In the nearly two weeks since Hurricane Katrina, the government of New Orleans has devolved from its traditional status as an elective kleptocracy into something far more dangerous: an anarcho-tyranny that refuses to protect the public from criminals while preventing people from protecting themselves. At the orders of New Orleans Mayor Ray Nagin, the New Orleans Police, the National Guard, the Oklahoma National Guard, and U.S. Marshals have begun breaking into homes at gunpoint, confiscating their lawfully-owned firearms, and evicting the residents. "No one is allowed to be armed. We're going to take all the guns," says P. Edwin Compass III, the superintendent of police.
Last week, thousands of New Orleanians huddled in the Superdome and the Convention Center got a taste of anarcho-tyranny. Everyone entering those buildings was searched for firearms. So for a few days, they lived in a small world without guns. As in other such worlds, the weaker soon became the prey of the stronger. Tuesday's New Orleans Times-Picayune reported some of the grim results, as an Arkansas National Guardsman showed the reporter dozens of bodies rotting in a non-functional freezer.
In the rest of the city, some police officers abandoned their posts, while others joined the looting spree. For several days, the ones who stayed on the job did not act to stop the looting that was going on right in front of them. To the extent that any homes or businesses were saved, the saviors were the many good citizens of New Orleans who defended their families, homes, and businesses with their own firearms.

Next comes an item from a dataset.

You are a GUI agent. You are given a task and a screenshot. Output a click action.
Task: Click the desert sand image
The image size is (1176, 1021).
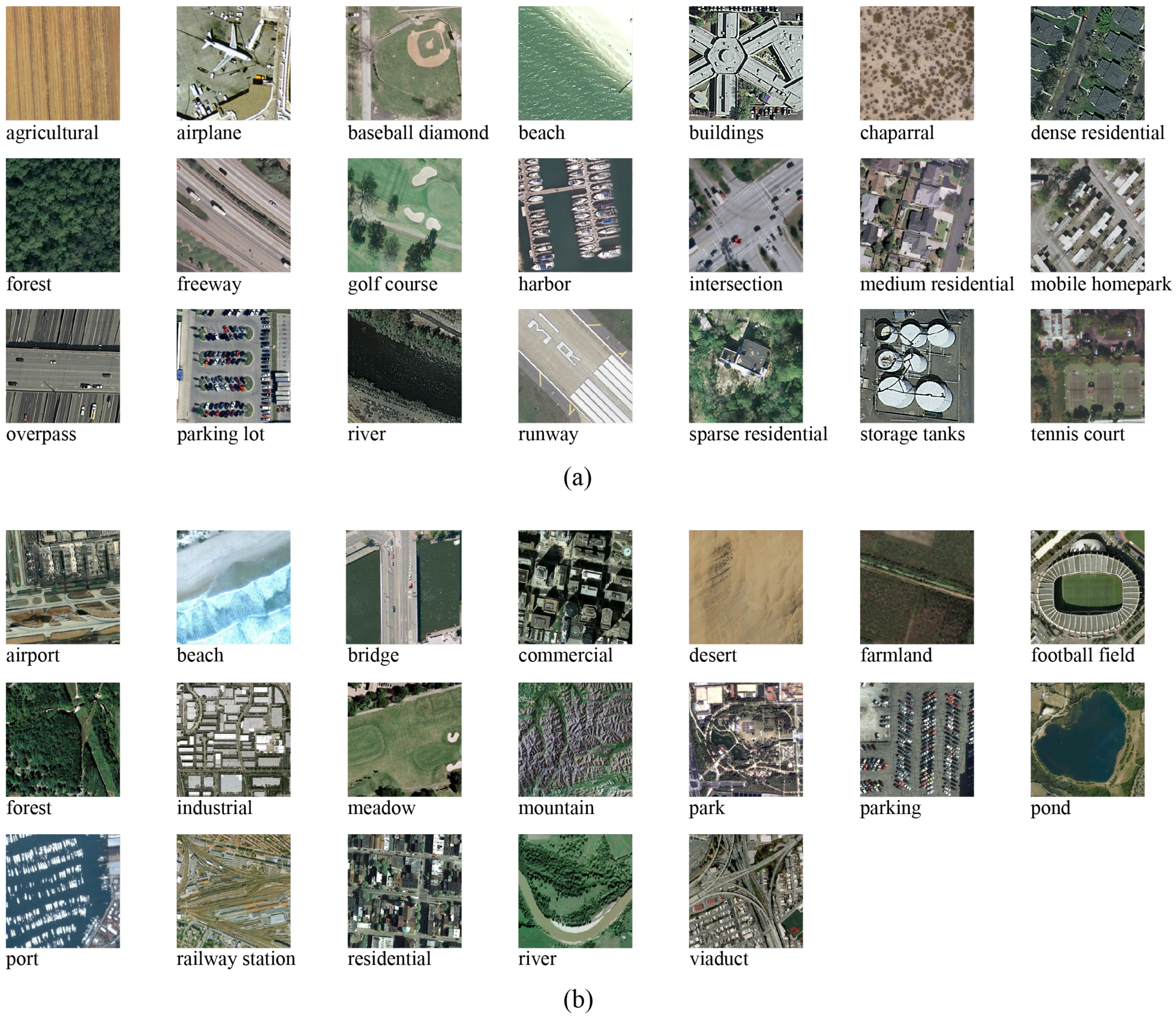(745, 587)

These people were operating within their legal rights. The law authorizes citizen's arrests for any felony, and in the past (in the 1964 case McKellar v. Mason), a Louisiana court held that shooting a property thief in the spine was a legitimate citizen's arrest.

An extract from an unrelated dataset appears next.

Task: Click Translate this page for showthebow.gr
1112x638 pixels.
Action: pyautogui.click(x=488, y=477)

The aftermath of the hurricane has featured prominent stories of citizens legitimately defending lives and property. New Orleans lies on the north side of the Mississippi River, and the city of Algiers is on the south. The Times-Picayune detailed how dozens of neighbors in one part of Algiers had formed a militia. After a car-jacking and an attack on a home by looters, the neighborhood recognized the need for a common defense; they shared firearms, took turns on patrol, and guarded the elderly. Although the initial looting had resulted in a gun battle, once the patrols began, the militia never had to fire a shot. Likewise, the Garden District of New Orleans, one of the city's top tourist attractions, was protected by armed residents.
The good gun-owning citizens of New Orleans and the surrounding areas ought to be thanked for helping to save some of their city after Mayor Nagin, incoherent and weeping, had fled to Baton Rouge. Yet instead these citizens are being victimized by a new round of home invasions and looting, these ones government-organized, for the purpose of firearms confiscation.

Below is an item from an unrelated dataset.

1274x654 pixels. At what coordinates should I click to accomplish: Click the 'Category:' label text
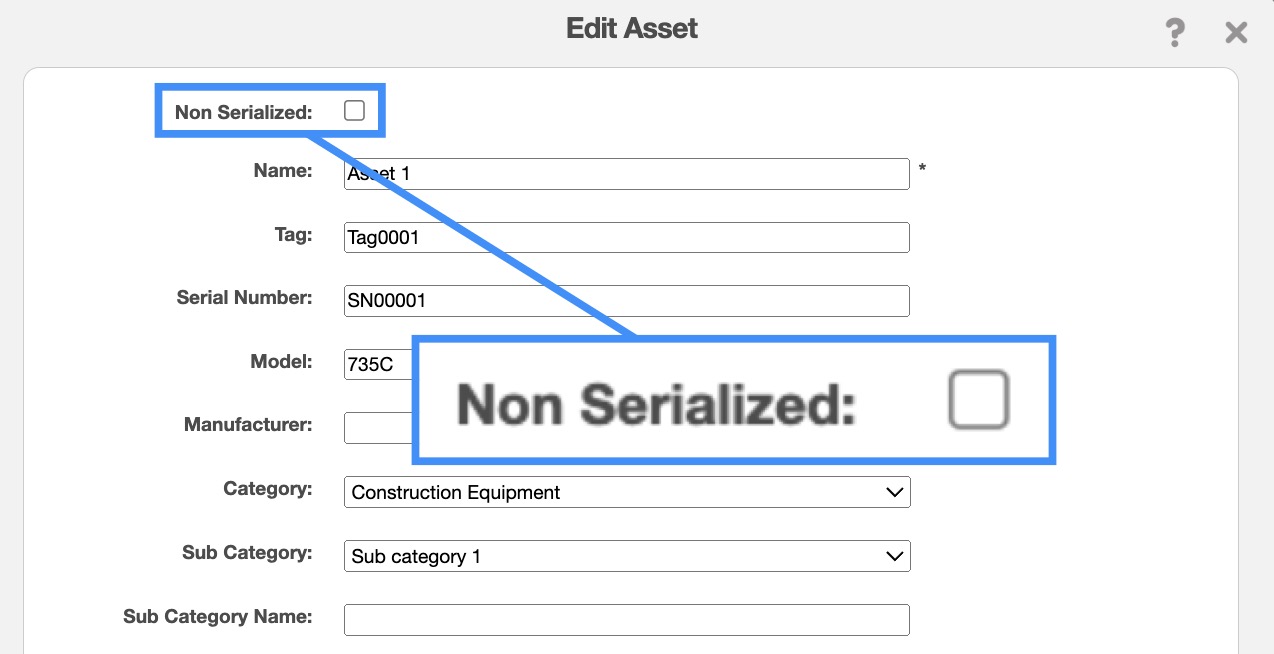pyautogui.click(x=267, y=489)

The Mayor and Governor do have the legal authority to mandate evacuation, but failure to comply is a misdemeanor; so the authority to use force to compel evacuation goes no further than the power to effect a misdemeanor arrest. The preemptive confiscation of every private firearm in the city far exceeds any reasonable attempt to carry out misdemeanor arrests for persons who disobey orders to leave.
Louisiana statutory law does allow some restrictions on firearms during extraordinary conditions. One statute says that after the Governor proclaims a state of emergency (as Governor Blanco has done), "the chief law enforcement officer of the political subdivision affected by the proclamation may…promulgate orders…regulating and controlling the possession, storage, display, sale, transport and use of firearms, other dangerous weapons and ammunition." But the statute does not, and could not, supersede the Louisiana Constitution, which declares that "The right of each citizen to keep and bear arms shall not be abridged, but this provision shall not prevent the passage of laws to prohibit the carrying of weapons concealed on the person."
The power of "regulating and controlling" is not the same as the power of "prohibiting and controlling." The emergency statute actually draws this distinction in its language, which refers to "prohibiting" price-gouging, sale of alcohol, and curfew violations, but only to "regulating and controlling" firearms. Accordingly, the police superintendent's order "prohibiting" firearms possession is beyond his lawful authority. It is an illegal order.
Last week, we saw an awful truth in New Orleans: A disaster can bring out predators ready to loot, rampage, and pillage the moment that they have the opportunity. Now we are seeing another awful truth: There is no shortage of police officers and National Guardsmen who will obey illegal orders to threaten peaceful citizens at gunpoint and confiscate their firearms.